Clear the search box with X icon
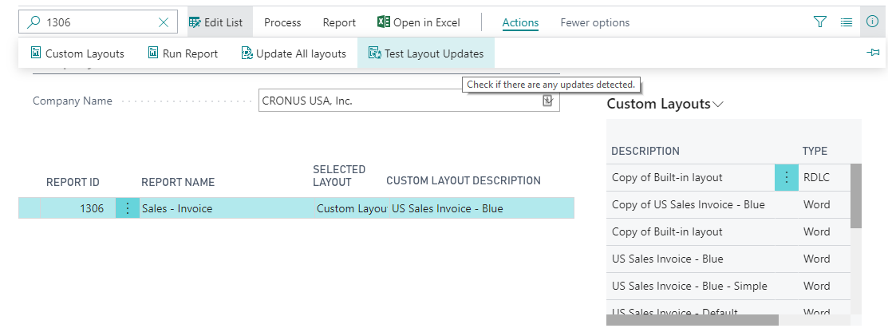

--

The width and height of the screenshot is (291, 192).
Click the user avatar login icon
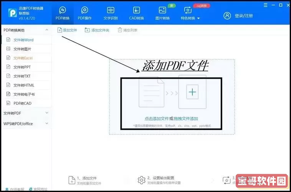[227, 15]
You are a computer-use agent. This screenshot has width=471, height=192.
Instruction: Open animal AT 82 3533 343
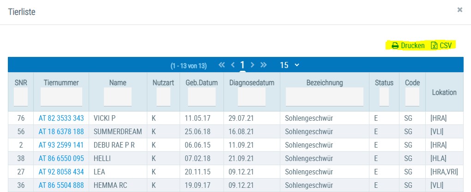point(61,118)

- ASSIGNMENT
Whenever a line in the listing above includes the word "width", return that line.

- PROBLEM SOLUTION
The width and height of the screenshot is (291, 192).
You are a computer-use agent. This screenshot has width=471, height=192.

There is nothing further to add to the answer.